9 - Acha que a desinformação sobre o estilo entre a população geral afeta diretamente o mercado?
Eu acho que tem melhorado muito, quando eu comecei as pessoas nem sabiam que existiam estilos de tattoo, hoje a galera ta muito mais informada quanto a isso e respeitam mais…
10 - Como e ser uma tatuadora numa cena aonde existe mais homens?

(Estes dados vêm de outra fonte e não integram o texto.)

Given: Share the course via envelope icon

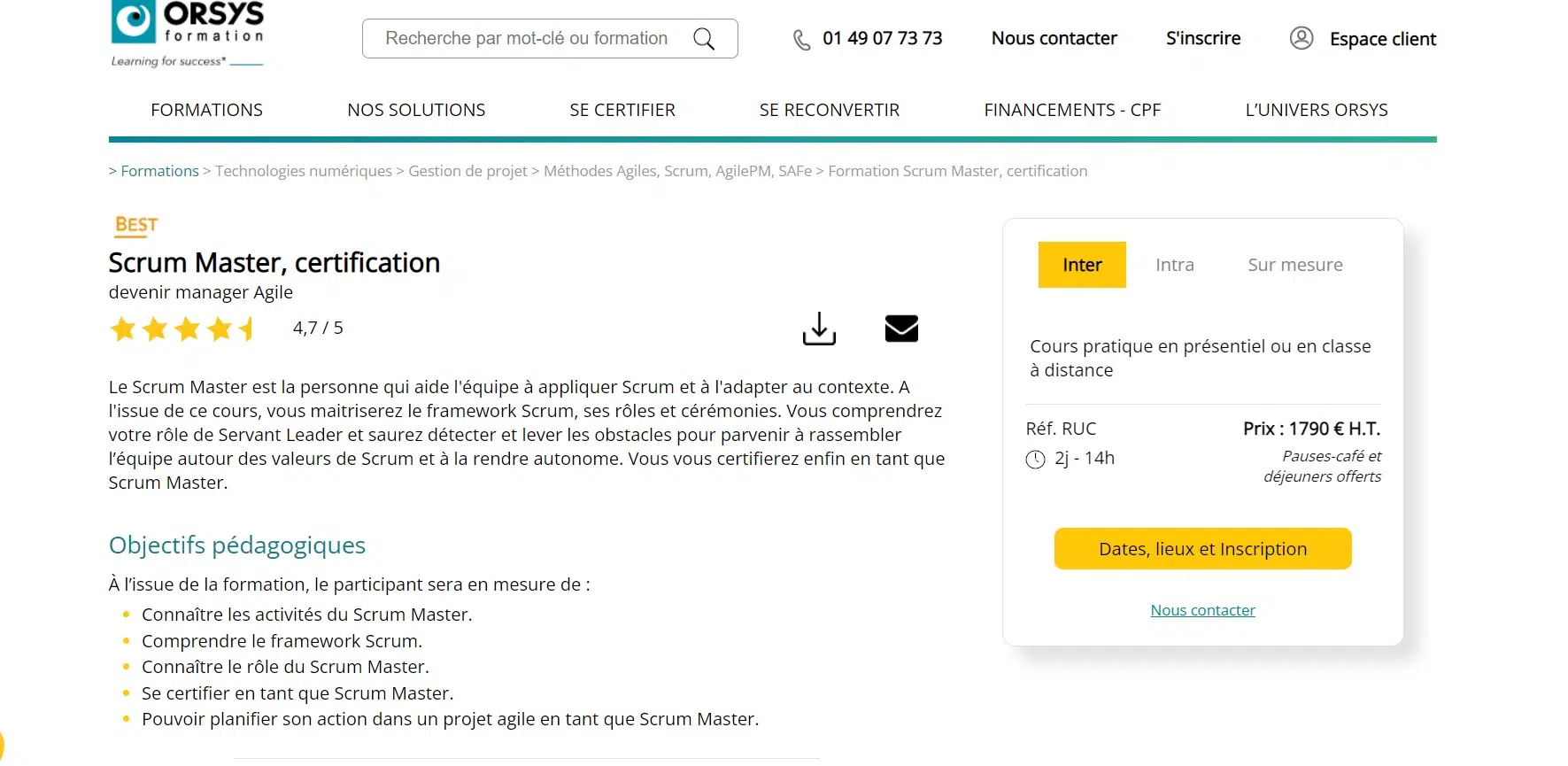Looking at the screenshot, I should (901, 329).

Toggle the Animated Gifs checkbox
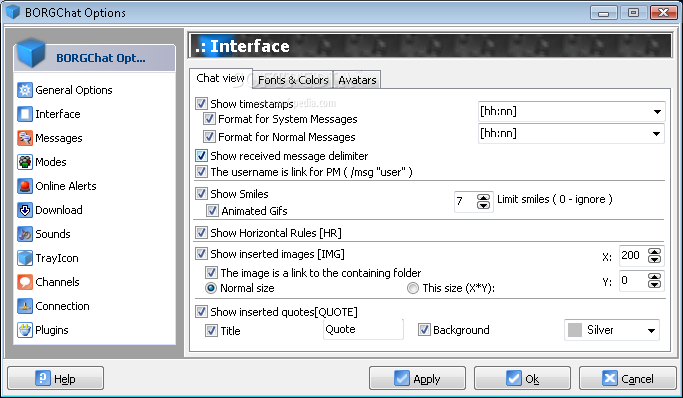(212, 211)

Na verdade se trata mais de como é ser mulher num mundo machista, haha… Como eu disse, quando eu comecei era beeem pior, hoje em dia eu nem sei mais qual foi a ultima vez que me perguntaram se meu marido era tatuador. AHAHHA… O machismo ele existe em qualquer mercado, qualquer lugar, qualquer espaço. Um espaço mais masculino piora, é claro, em forma de assédio ou não, isso não é uma exclusividade do mercado da tattoo. Mas deixando isso de lado eu só enxergo melhora no sentido de “vou fazer uma tattoo com uma tatuadorA”. Hoje a gente é vista, a gente é reconhecida, a gente é mais respeitada como artista(só como artista, como mulheres continua a mesma coisa haha) sem dúvidas. Hoje existe de fato a visibilidade pra existência de tatuadoras.
11 - Quais foram às situações que você passou, em relação a preconceito, machismo nesse ramo.?

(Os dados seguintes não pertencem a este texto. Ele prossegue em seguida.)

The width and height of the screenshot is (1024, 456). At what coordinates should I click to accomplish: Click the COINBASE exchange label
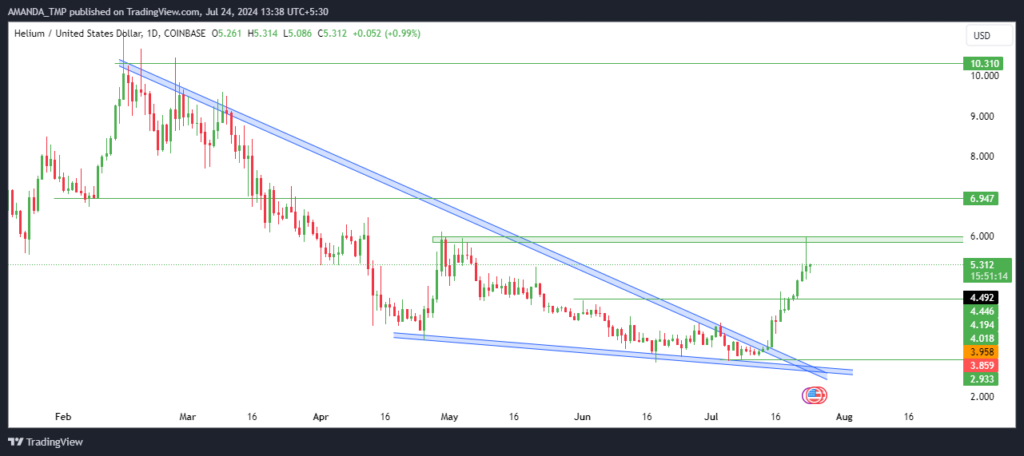click(185, 33)
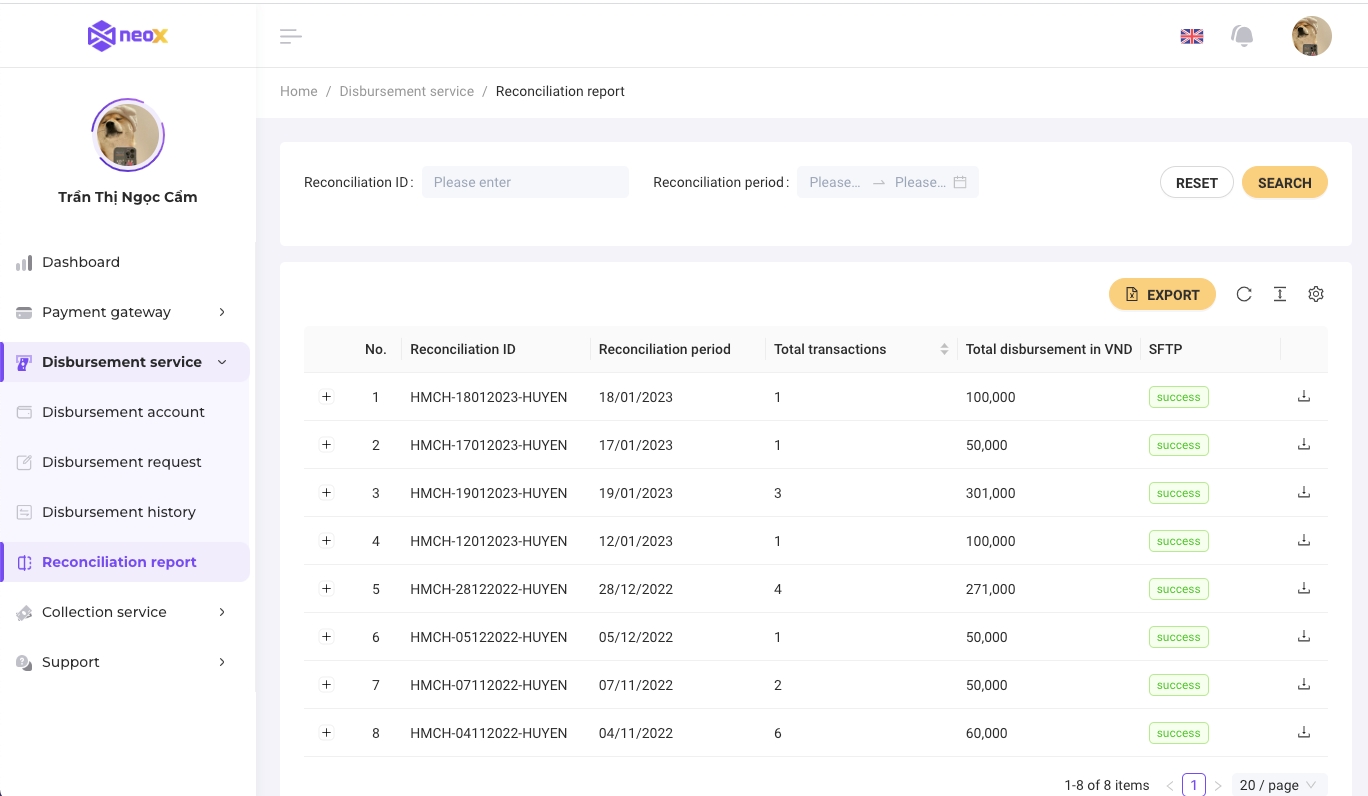This screenshot has width=1368, height=796.
Task: Open the 20 / page size dropdown
Action: pyautogui.click(x=1278, y=785)
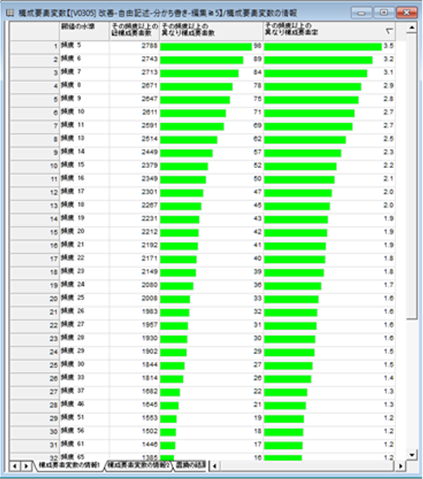This screenshot has height=479, width=423.
Task: Select row header number 20
Action: click(x=34, y=299)
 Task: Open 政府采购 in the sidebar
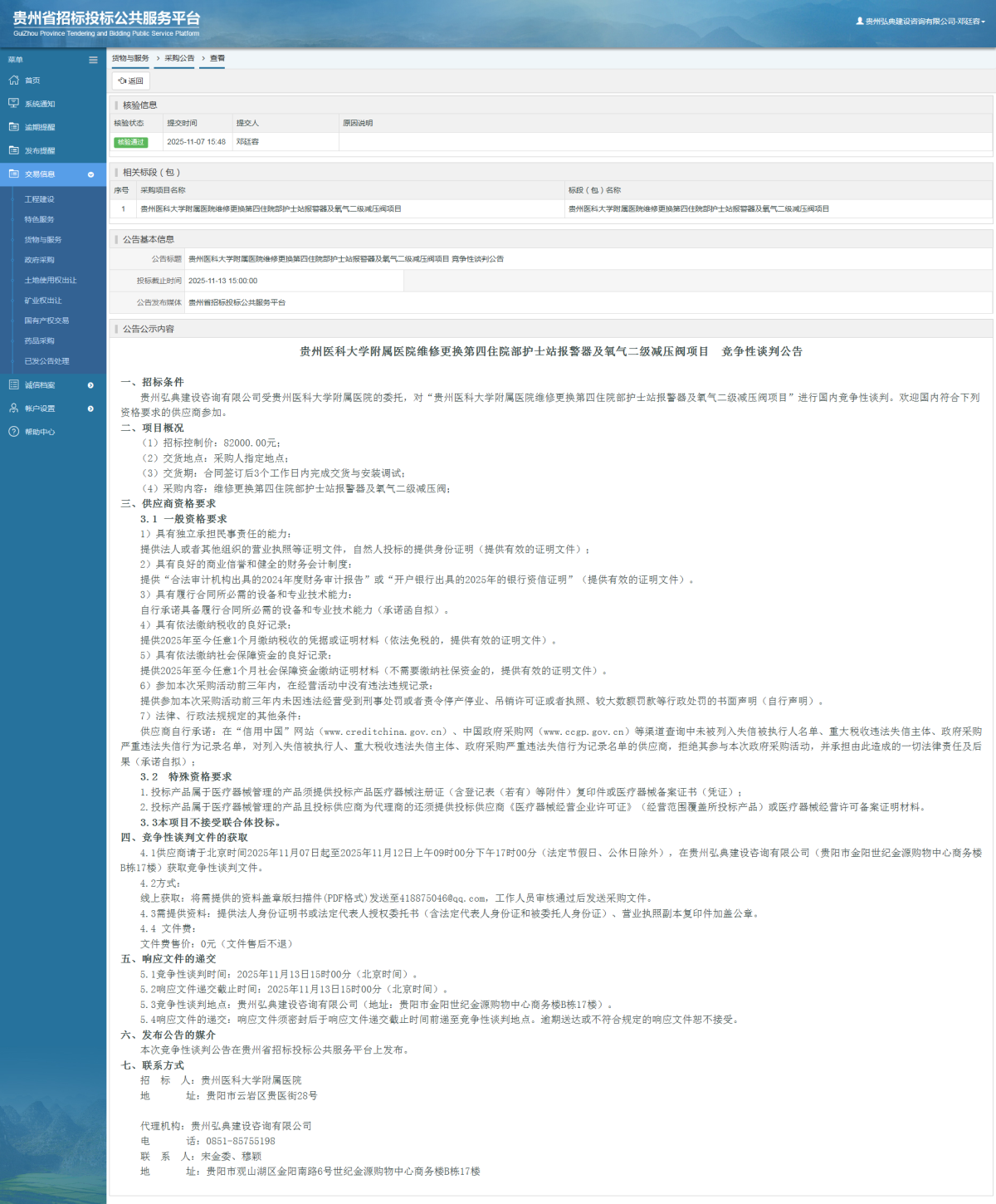coord(39,260)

Tirando as que eu citei a cima sempre tinha aquele comentariozinho escroto casual, mas que eu sofreria tatuando ou fazendo pão na padaria. Um único comentário mais marcante pra mim foi quando um cara disse pra outro que eu conhecia, que era bom tatuar comigo "porque eu ficava esfregando os peitos nele", foi a única vez que eu quis chorar e vomitar ao mesmo tempo. Eu quase sempre trabalhei com meu companheiro e isso me ajudava um pouco a não sofrer assédio, porque homem respeita homem né?! talvez se eu tivesse num ambiente menos ˜seguro˜ pra mim eu teria sofrido mais.
12 - Teria alguma historia ou situação que passou com algum cliente ou visitante no estúdio e que te marcou?

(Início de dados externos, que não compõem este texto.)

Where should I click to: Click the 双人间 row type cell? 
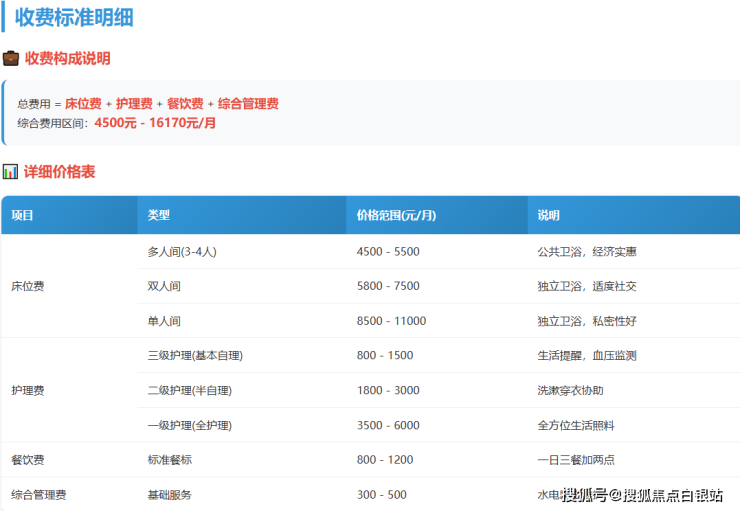(x=164, y=286)
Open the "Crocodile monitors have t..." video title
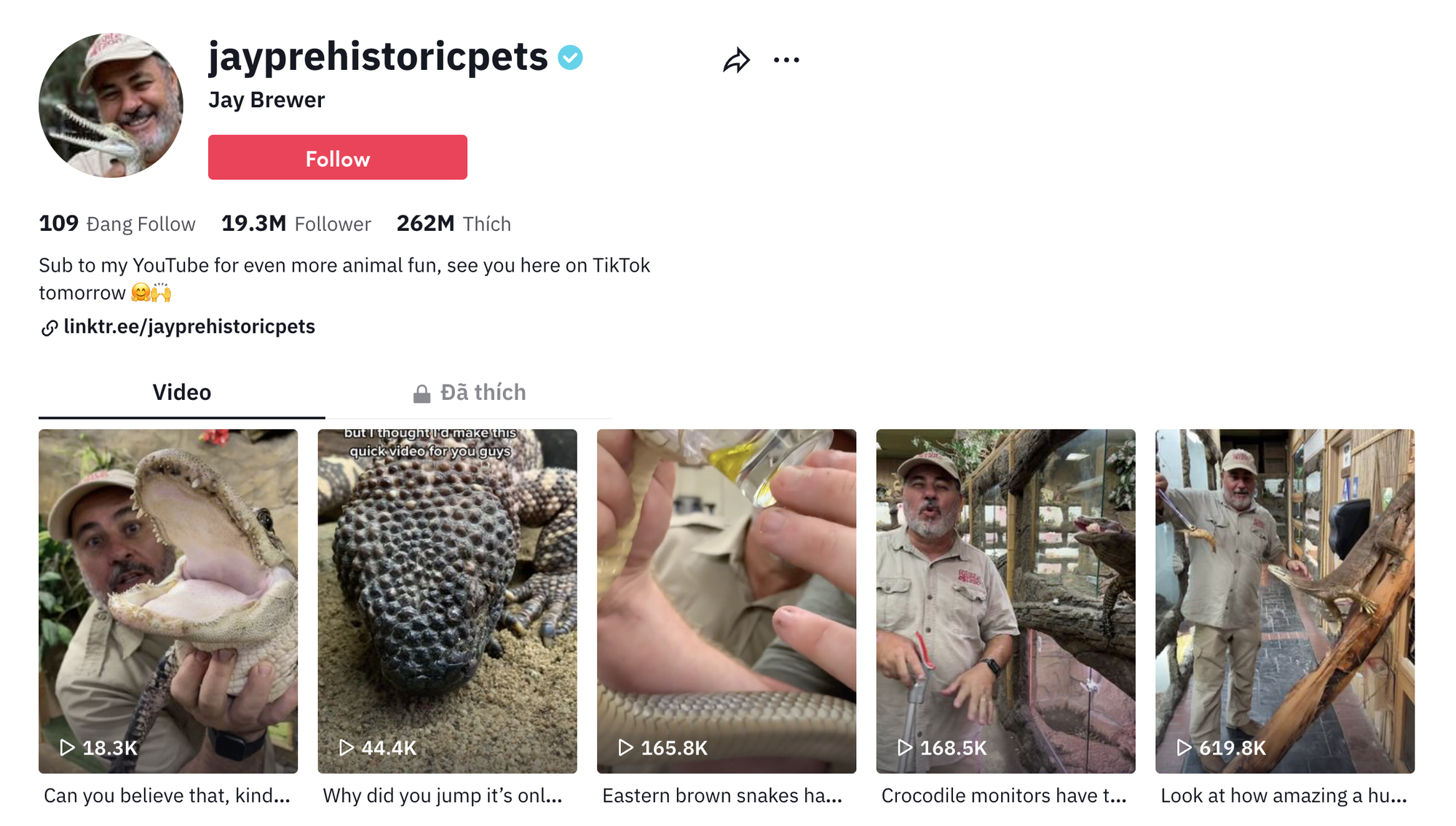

ah, acontece cada coisa louca em estúdio de tattoo que é sacanagem tentar lembrar uma só! Mas a situação mais louca foi a moça que deu um golpe muito bem elaborado na gente, ela foi com uniforme de trabalho de um lugar que ela nao trabalhava, marcou tattoo pra irma dela, deu telefones errados, passou o cartão e quando ele não autorizou ela disse que deixaria a bolsa lá e iria buscar o dinheiro no suposto lugar onde ela trabalhava, que era tipo do lado da loja. Ela nunca mais voltou, a gente tentou ligar no dia seguinte e quando a gente abriu a bolsa tinha um shampoo pra fazer peso dentro dela… hahahahahah… a irma nao existia, o pessoal do restaurante nunca tinha visto ela na vida, enfim, ela foi muito golpista profissional. hahahaha….
13 - Você já pensou em para de tatuar, se sim por qual motivo?
Nunca.
14 – O que você gostaria de dizer para quem esta pensando em se tornar um tatuador (a)?
Desenhe, desenho sempre, não tem nada mais bizarro e desonesto que tatuador que não desenha e copia as tattoo da gente.
15 - Deixe aqui uma Mensagem ou visão pessoal que queira passar adiante.
Ame, ame você, ame sua família, ame as mulheres, ame as minorias, ame os animais. E mude pra melhor todos os dias.